The large and varied immigrant communities in Byker and hereabouts are exemplary. If you go to shields road you will find a mix of Eastern European, Middle Eastern, African, and South Asian businesses supplying their own communities and one another. It's an economic melting pot.
My own personal aesthetic obsession is food, and so places like this are a source of pure joy for me. I love nothing quite so much as being able to try new ingredients and develop familiarity with the palette of another place, hoarding increasingly less alien items in my pantry.
This is an urban delight that was and remains unavailable to most people in the post-industrial mining village on the border between Sunderland and Durham that I grew up in (Ryhope). Yet they can get here in less time than it takes to get to Durham via public transport.
But many can't afford the luxury of the money/time spent to do something as experimental as travelling to Newcastle for food shopping, and doing so pulls money out of the ever shrinking range of local businesses in the post-industrial wastelands on the edge of metropolitan areas.
Similarly, the hipster businesses I also frequent, less than 10 minutes walk from the multi-cultural hub on Shields Road in nearly every direction, are impermeable to many of the residents of Byker, for a mix of reasons, financial liquidity foremost amongst them.
Economic complicity keeps these barriers, obstacles, and other sources of friction from allowing people to flow wherever they like, not simply in geographical terms but in deeper political, social, and cultural ones. Economic solidarity is about removing these barriers.
But the metaphor of smashing through walls gets the effort involved in doing this backwards. Some walls are built, but not all doors are destructive. Connectivity is not the state of nature, even if there are forms of self-organisation involved: modernisation requires work.

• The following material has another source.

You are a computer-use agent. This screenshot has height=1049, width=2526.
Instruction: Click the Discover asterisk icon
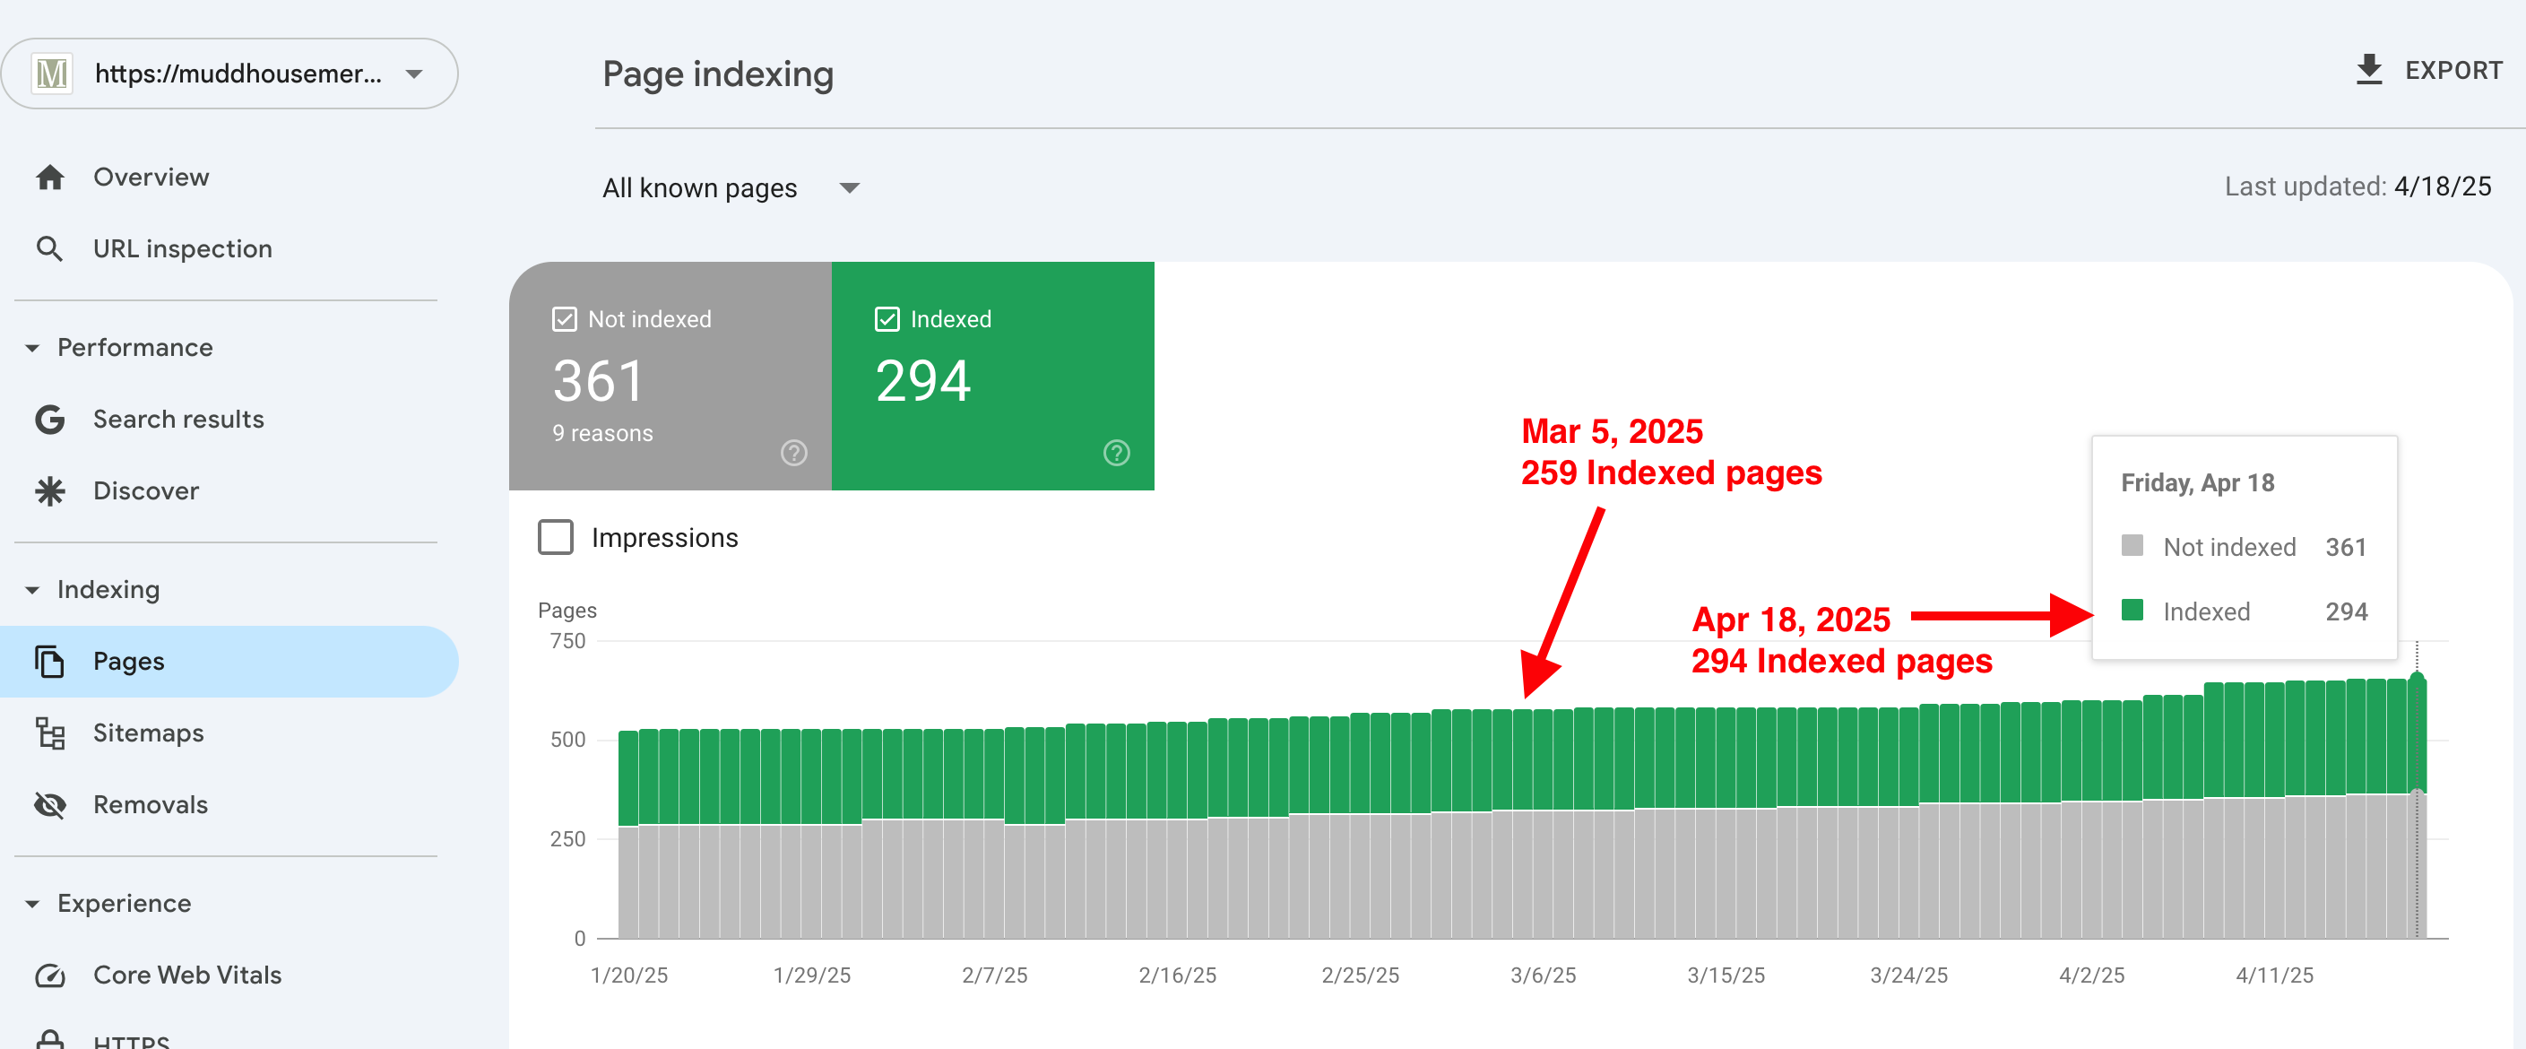click(50, 491)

Once more, when I say 'modernisation' I don't mean what neoliberals do when they us it to beat communities into submission, but rather what I discussed above: the genesis of causal entanglements that make us more free, not less; mutual reproduction that begets mutual recognition.

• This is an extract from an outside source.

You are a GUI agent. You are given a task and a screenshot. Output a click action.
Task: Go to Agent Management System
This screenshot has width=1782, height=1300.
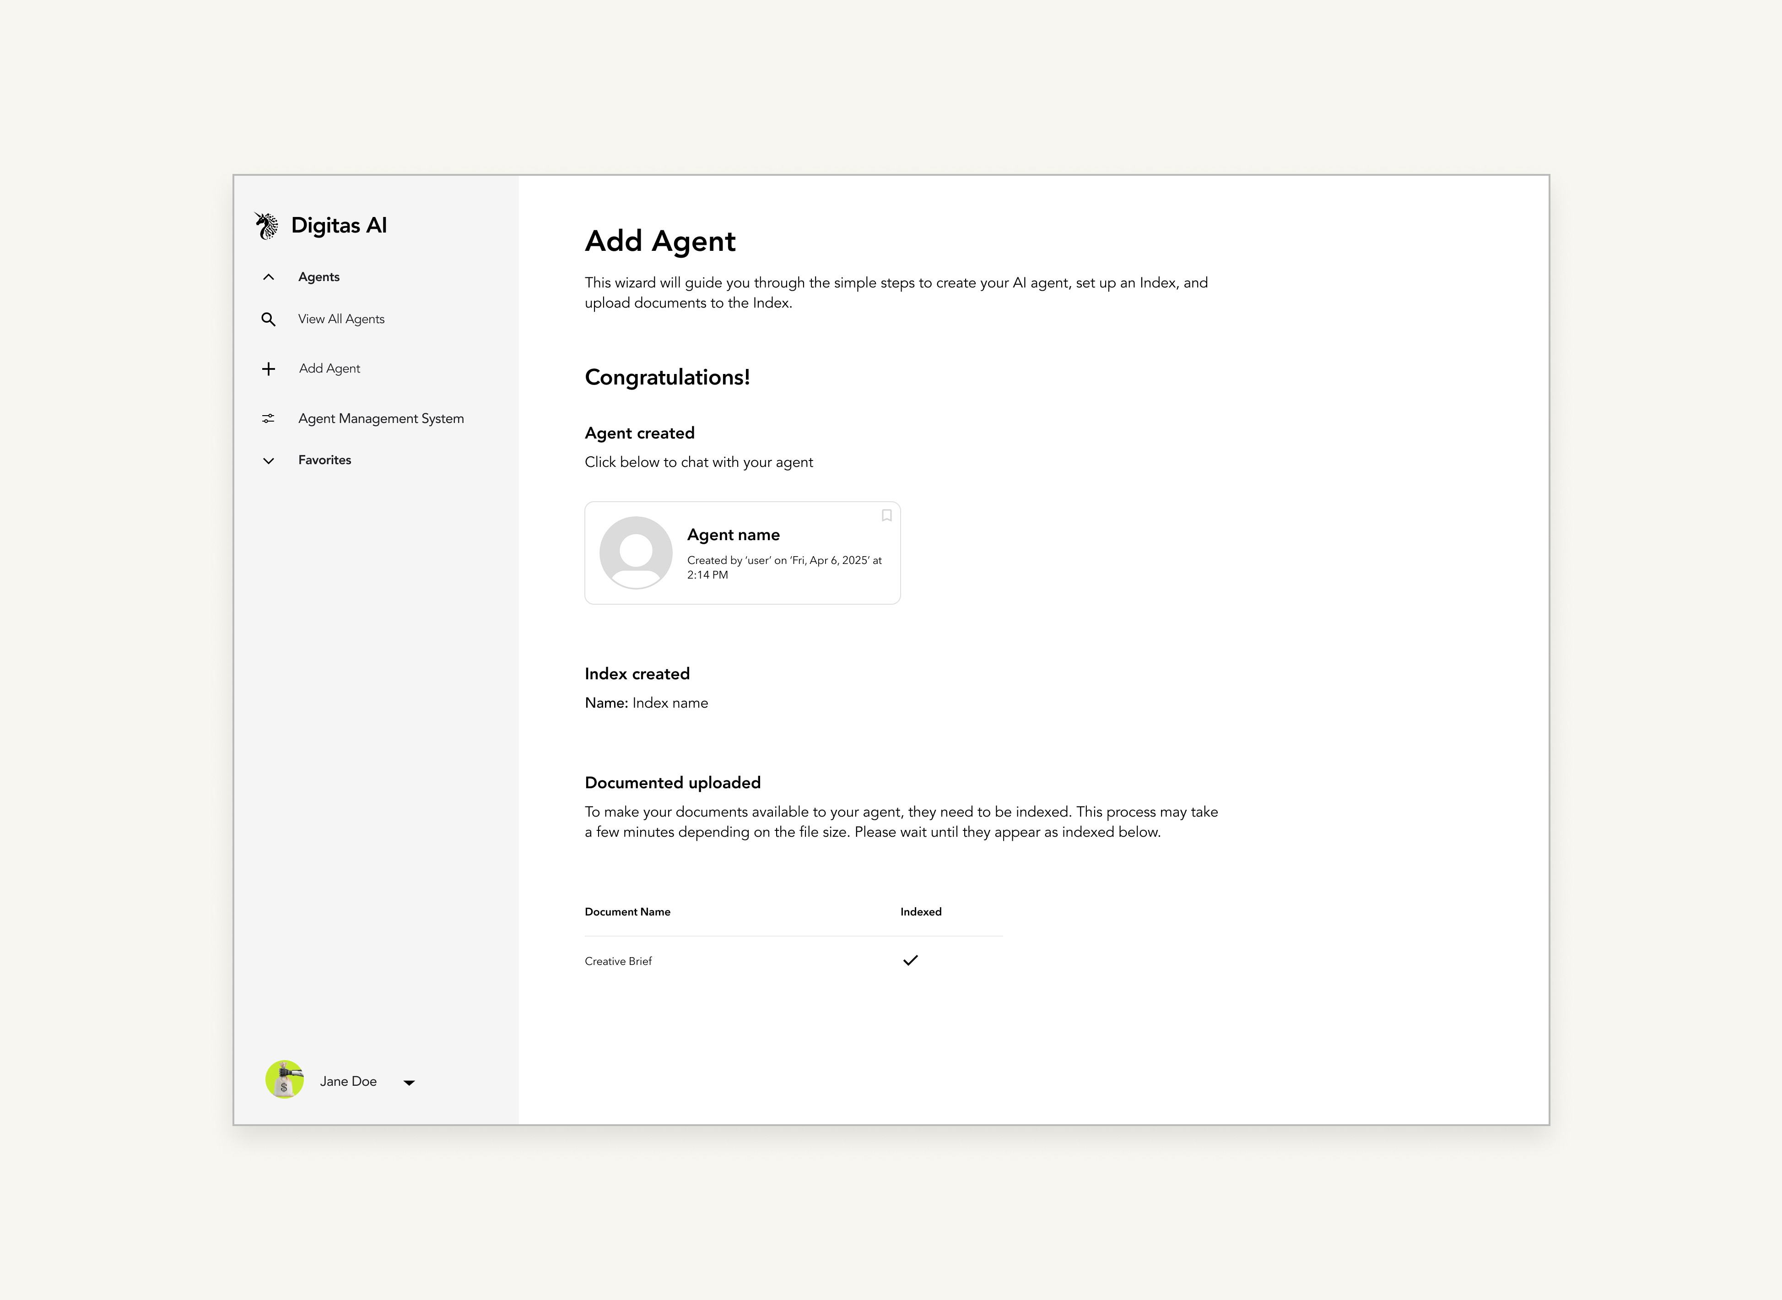click(x=381, y=419)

To bring this back to the topic of anonymity, what I mean is the creation of local authentication mechanisms enabling economic transactions that, as much as possible, do not depend on global interpellation: giving people the freedom to be who they want to be, in every context.
This shouldn't be seen as the erasure of older forms of mutual recognition upon which solidarity was predicated, but rather as enabling the genesis of new forms of mutual recognition that bypass their oppressive side effects (e.g., the perils of not being white/male/straight/NT).